It's primary night in Massachusetts! Time for me to lay down my marker and level my predictions.
MA-Sen: Markey over Kennedy (+/- 10 points). It's hard to remember, but at the start of this race Joe Kennedy really tried to sell this as another example of fresh blood displacing an old, out-of-touch member of the establishment who'd been in Congress for decades. Markey did a fabulous job of flipping the narrative on its head, positioning himself as the progressive champion in the race, and Kennedy never really had a good answer to why Markey deserved to be replaced. A Kennedy has never lost a race in Massachusetts, but I think that streak ends tonight.

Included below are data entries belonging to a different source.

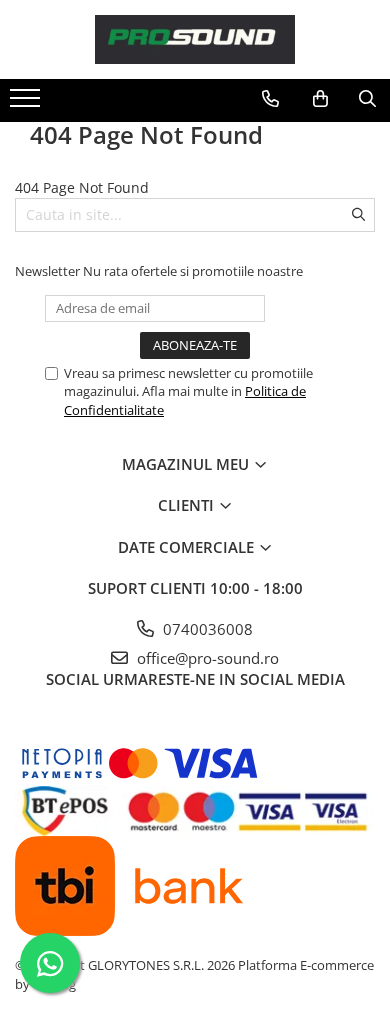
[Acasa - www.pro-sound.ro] (195, 39)
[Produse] (27, 104)
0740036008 (206, 629)
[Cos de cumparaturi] (320, 99)
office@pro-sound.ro (206, 658)
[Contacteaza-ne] (270, 99)
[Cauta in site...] (367, 99)
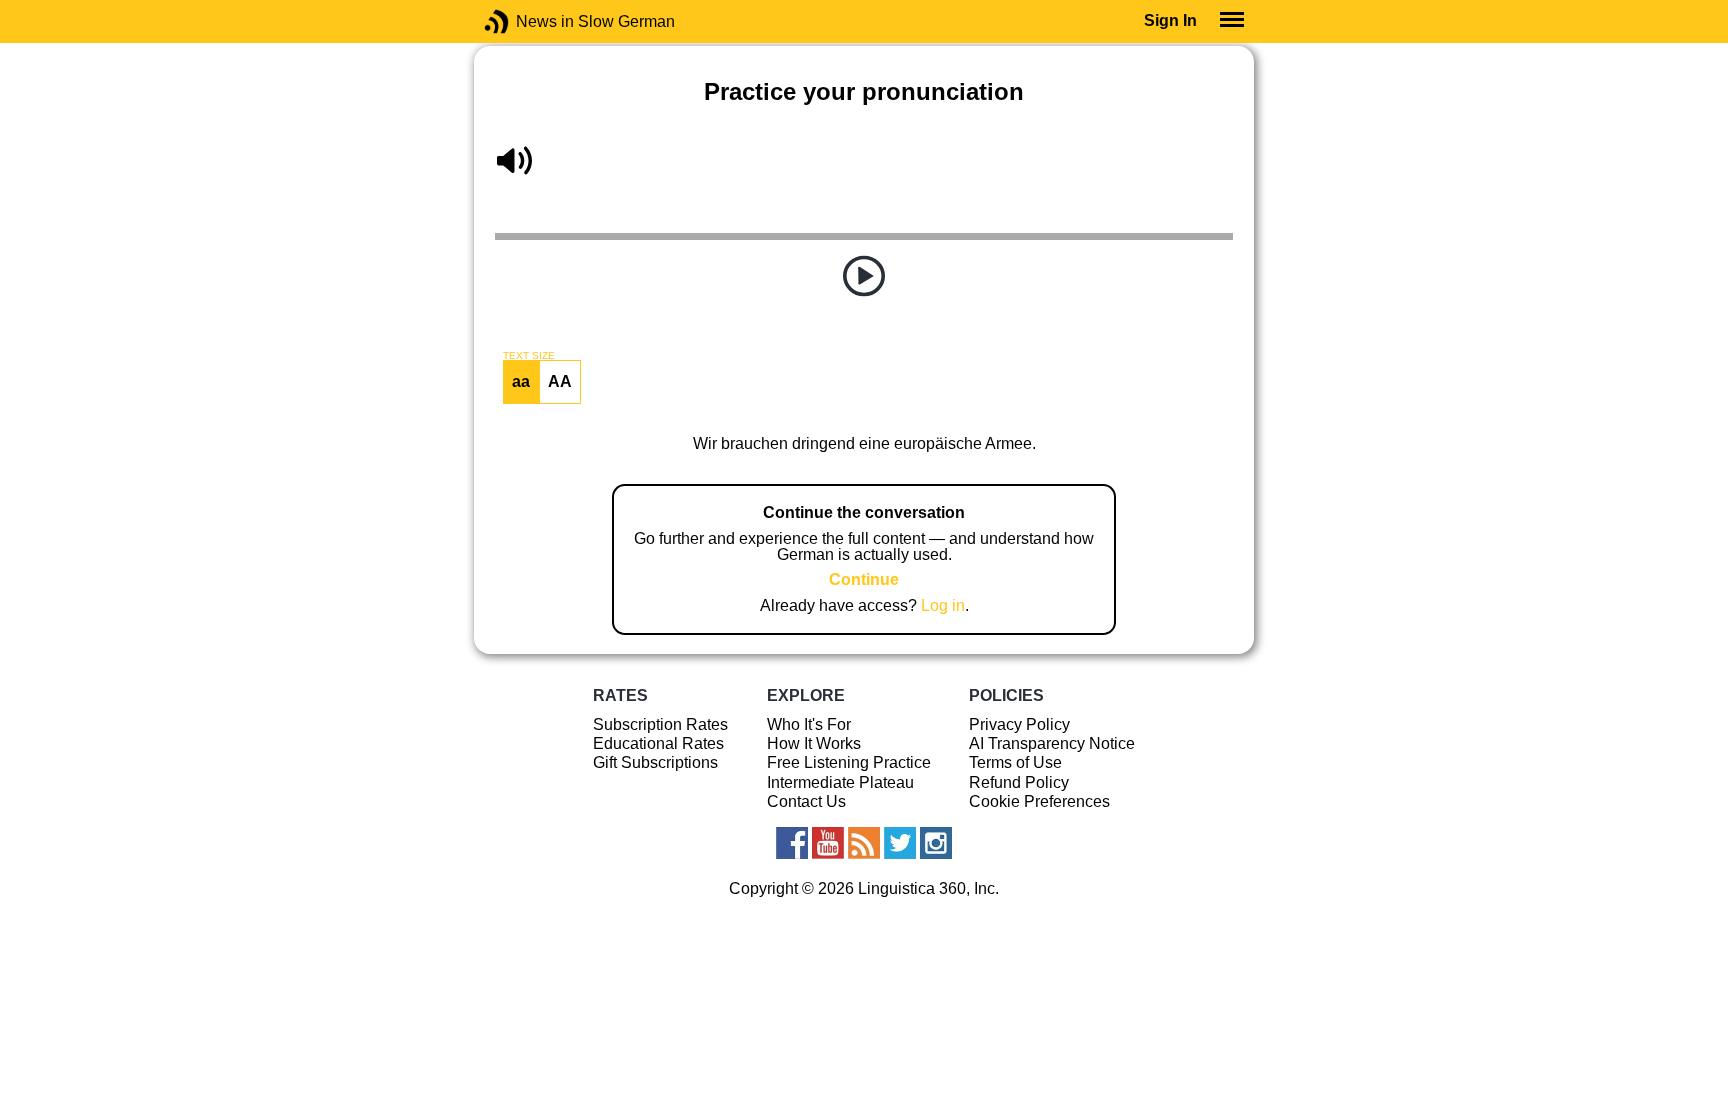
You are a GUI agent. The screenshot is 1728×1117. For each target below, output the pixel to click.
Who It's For (809, 724)
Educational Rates (658, 743)
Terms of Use (1015, 762)
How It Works (814, 743)
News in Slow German (526, 21)
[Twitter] (900, 843)
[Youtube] (828, 843)
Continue (864, 579)
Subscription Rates (660, 724)
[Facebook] (792, 843)
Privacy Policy (1019, 724)
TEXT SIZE (529, 356)
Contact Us (806, 801)
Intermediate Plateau (840, 782)
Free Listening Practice (849, 762)
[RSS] (864, 843)
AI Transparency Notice (1052, 743)
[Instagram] (936, 843)
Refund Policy (1019, 782)
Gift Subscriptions (655, 762)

MA-01: Neal over Morse (high single digits). I don't think this is that gutsy a pick. If Morse loses narrowly, many folks will say that the big story that broke a few weeks ago (he hooked up with college students while a lecturer at U. Mass-Amherst) likely cost him the race. So more ambitious claim (conveniently unfalsifiable) is that this "scandal" actually helped Morse more than it hurt him. Not only did the narrative quickly coalesce that he didn't really do anything wrong, but it brought Morse a ton of attention and progressive support as another insurgent candidate unfairly targeted by the big bad establishment. Indivisible, for example, went all in for Morse immediately after this controversy hit the papers after being relatively quiet in the run up. I think the attention and (more importantly) anti-establishment cred Morse got is what will make this race as close as it is. But it won't be enough, and Neal will survive another term.

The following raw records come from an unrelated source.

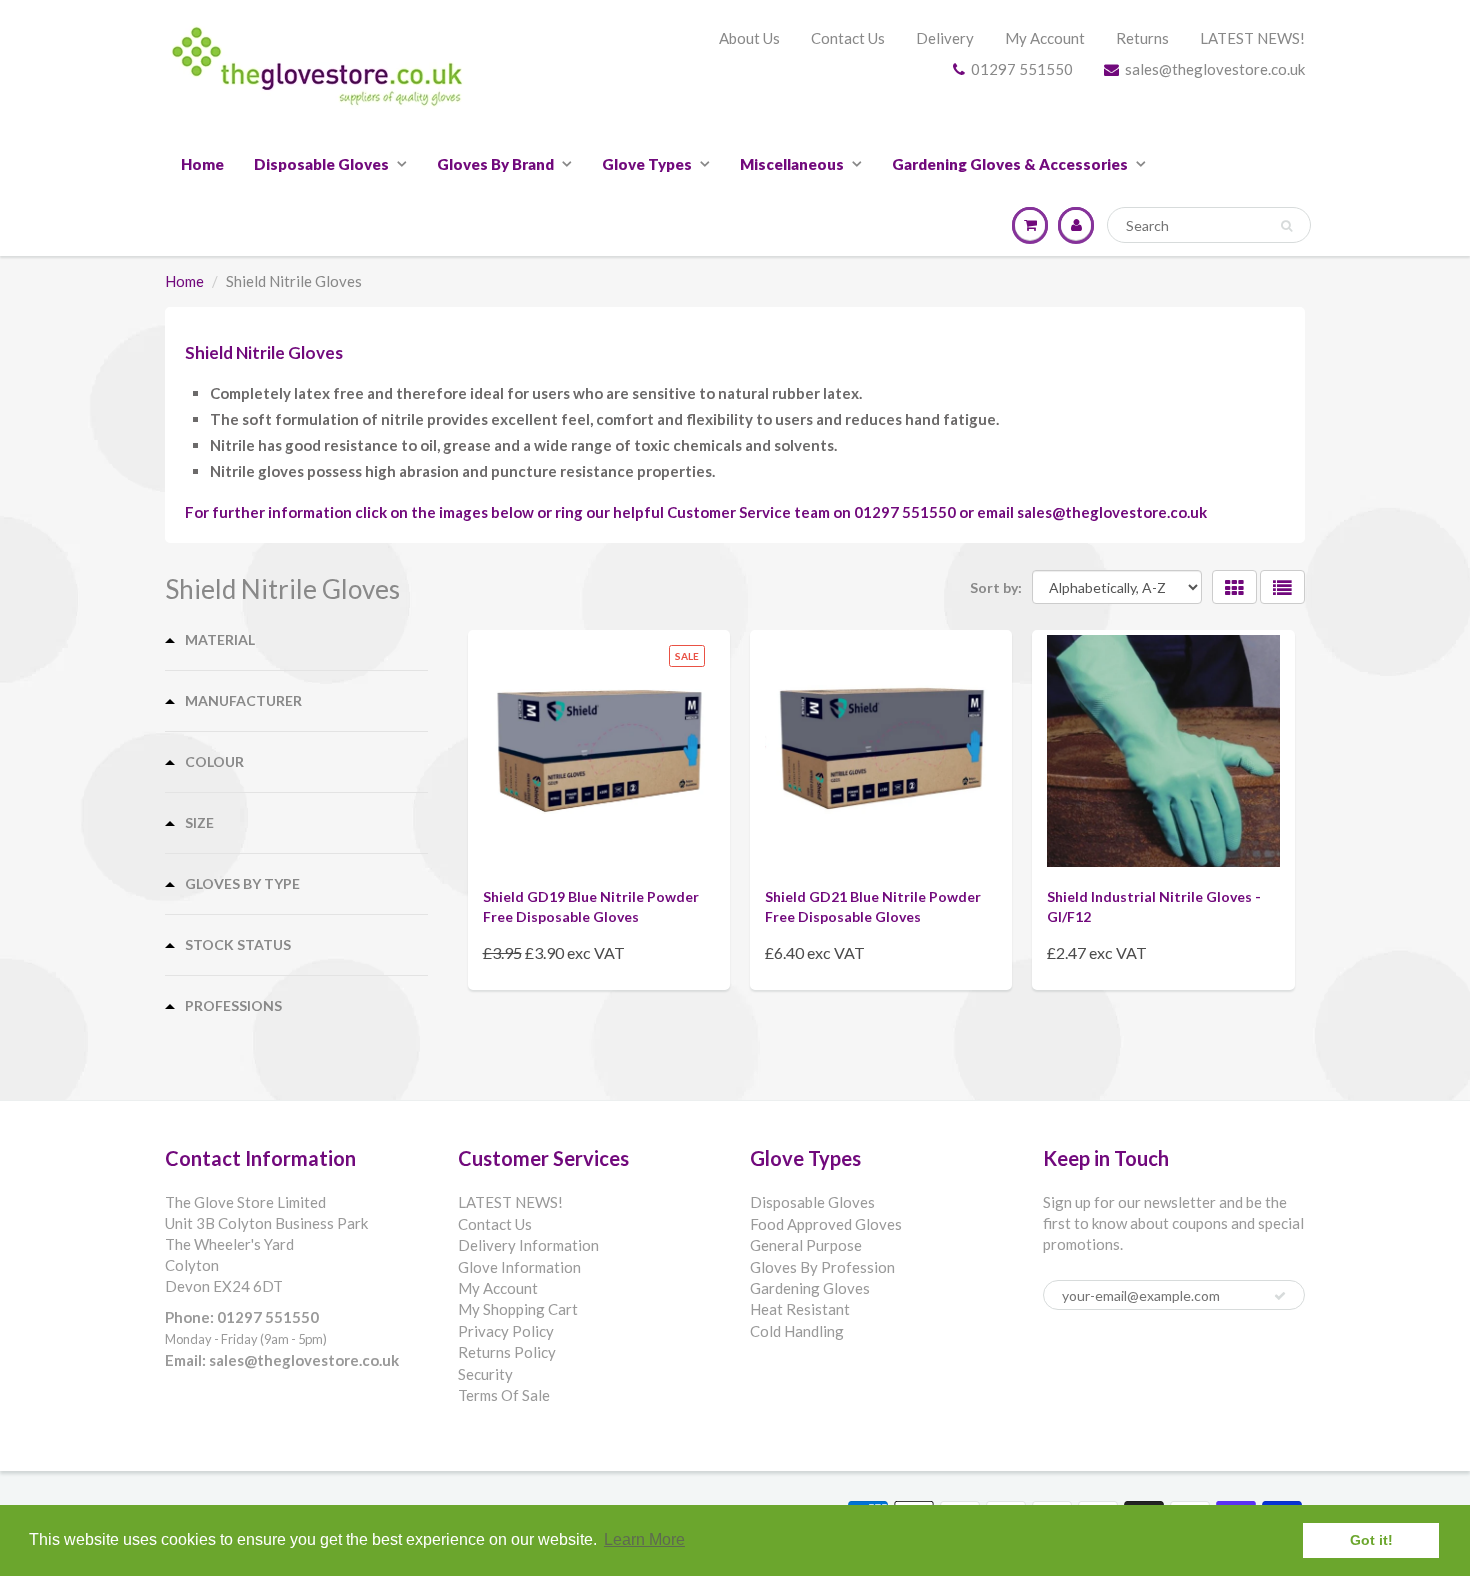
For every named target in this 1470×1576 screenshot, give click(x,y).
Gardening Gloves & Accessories (1010, 164)
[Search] (1286, 226)
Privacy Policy (506, 1331)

MA-04: [No clue]. There are a million candidates in the race to succeed Joe Kennedy, and all the polls agree they're all tightly bunched together. I have no idea who will win, or any idea who I want to win.

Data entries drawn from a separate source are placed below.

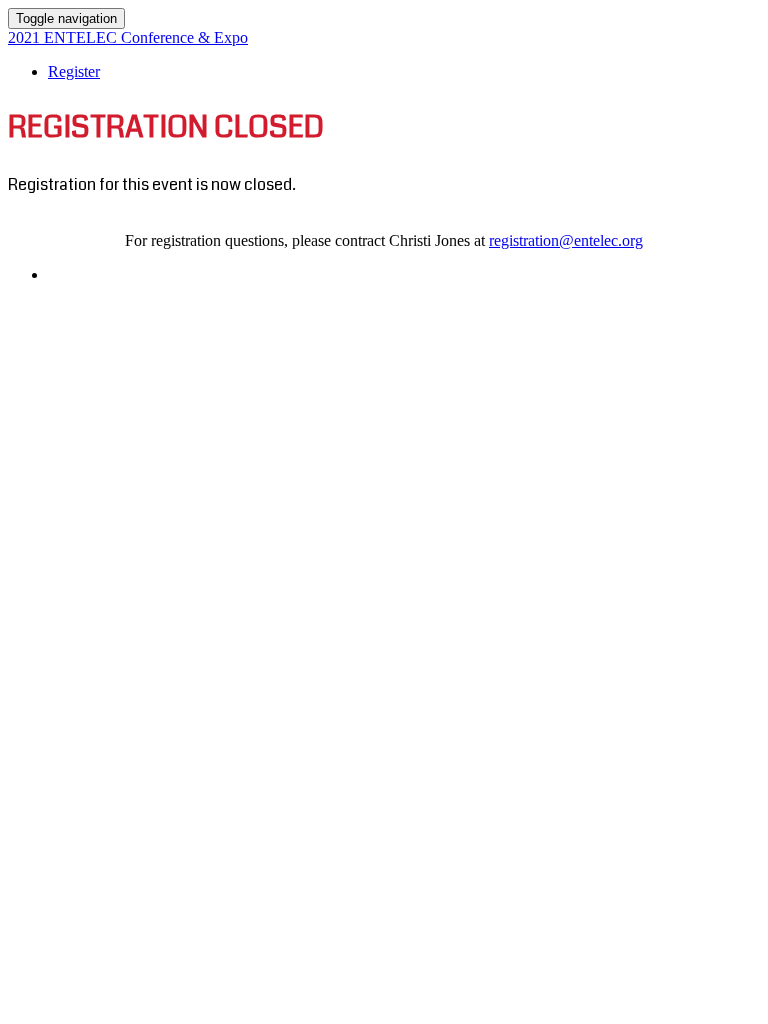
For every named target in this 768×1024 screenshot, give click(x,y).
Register (74, 71)
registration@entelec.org (566, 240)
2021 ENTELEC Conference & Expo (128, 37)
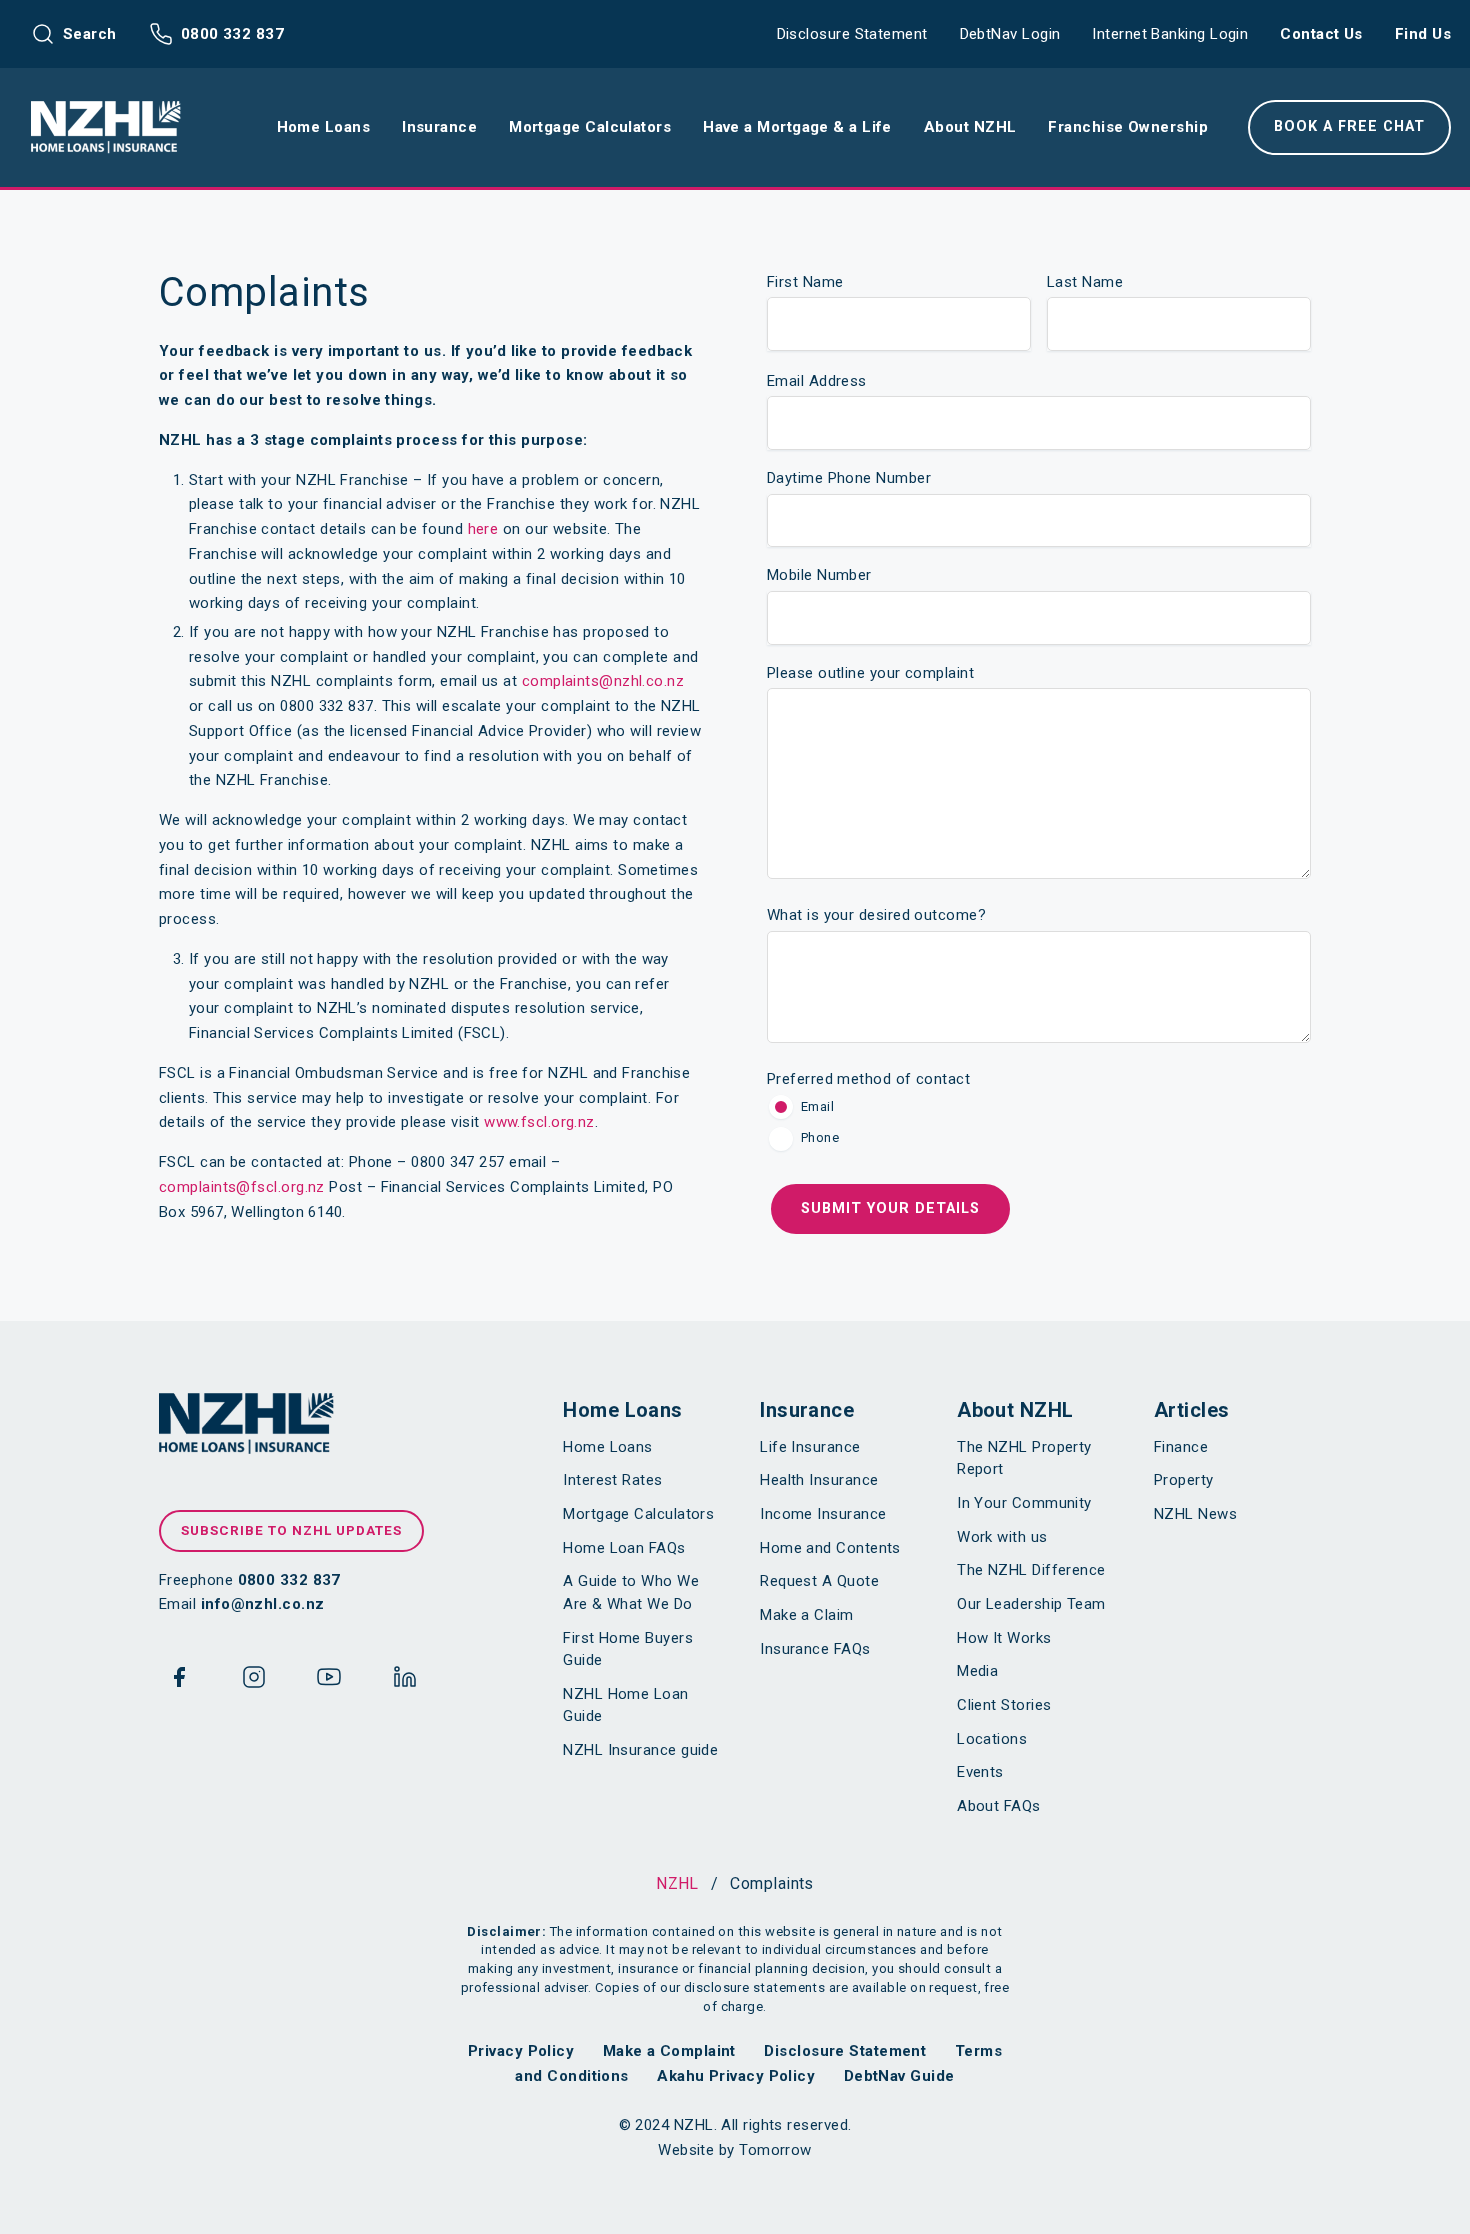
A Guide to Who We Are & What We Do (631, 1592)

MA-08: Lynch over Goldstein (low double digits). In a different world, this would be the marquee progressive House challenge in Massachusetts this cycle. Stephen Lynch has always been well to the right of the district, cutting a Dan Lipinski-like path through a solidly blue constituency. Robbie Goldstein is a solid candidate who's raised respectable sums, but he hasn't gotten the attention that Morse has received out west (the comparison of Morse vs. Goldstein's chances is another reason I think Morse was helped by the "scandal"). I expect Lynch to win, but maybe not by a particularly impressive margin -- and that might set-up a more serious challenge (whether by Goldstein or someone else) in 2022.